AGENCE FRANCE PRESSE
WASHINGTON: ISI says it tipped off CIA on LadenNearly a year after a US raid that killed Osama bin Laden, his core al-Qaeda network in Pakistan is ‘essentially gone’ but its affiliates remain a threat, US intelligence officials said yesterday.
Bin Laden’s death last year further weakened al-Qaeda and it was unlikely the terror group could stage another strike on the scale of the attacks of September 11, 2001, a counterterrorism official told reporters.
“It’s really hard to imagine Al-Qaeda core gathering together the resources, the training, the talent, the money to repeat a 9/11 type of attack,” said the official, who spoke on condition of anonymity.
While it was ‘too soon to declare victory’, the official said ‘some could argue that the organisation that brought us 9/11 is essentially gone’. But ‘the movement certainly survives, the ideology of the global jihad survives, Bin Laden’s philosophy, that survives in a variety of places outside of Pakistan’, the official added.

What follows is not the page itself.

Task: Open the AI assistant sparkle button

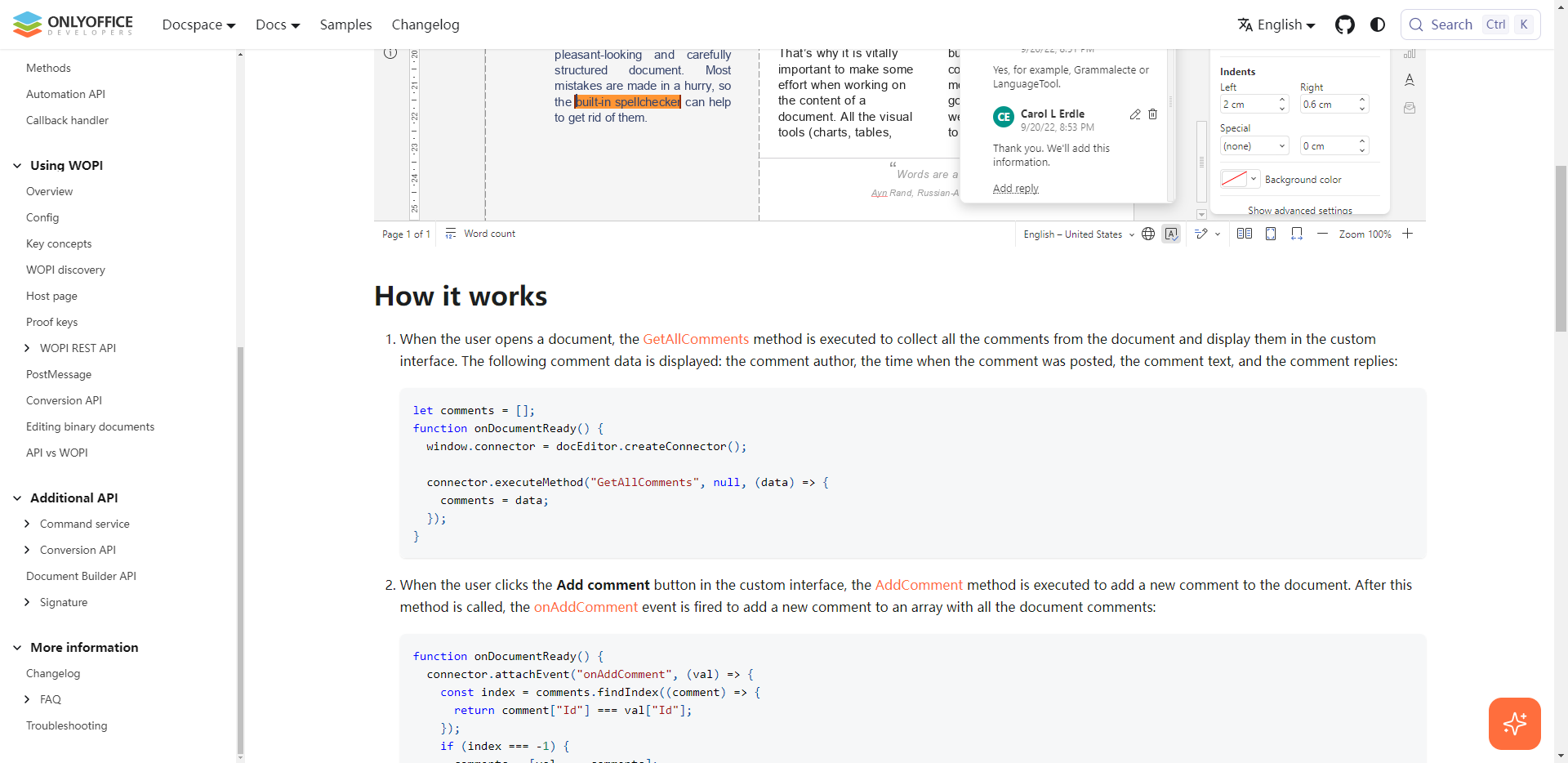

Among al-Qaeda’s affiliates, the group’s branch in Yemen posed the greatest danger to the United States and has gained in strength while producing ‘widespread and effective’ propaganda, the official said.
Al-Qaeda’s ‘decentralisation’ meant the bulk of terror attacks in the future would be carried out by the group’s regional affiliates, said Robert Cardillo, deputy director of the Office of the Director of National Intelligence.
As the network evolves, there will likely be disagreement among leaders about pursuing a global campaign of attacks or focusing more on local targets where regional branches are based, Cardillo said.
He predicted a ‘vigorous debate about local versus global jihad within and among terrorist organisations’.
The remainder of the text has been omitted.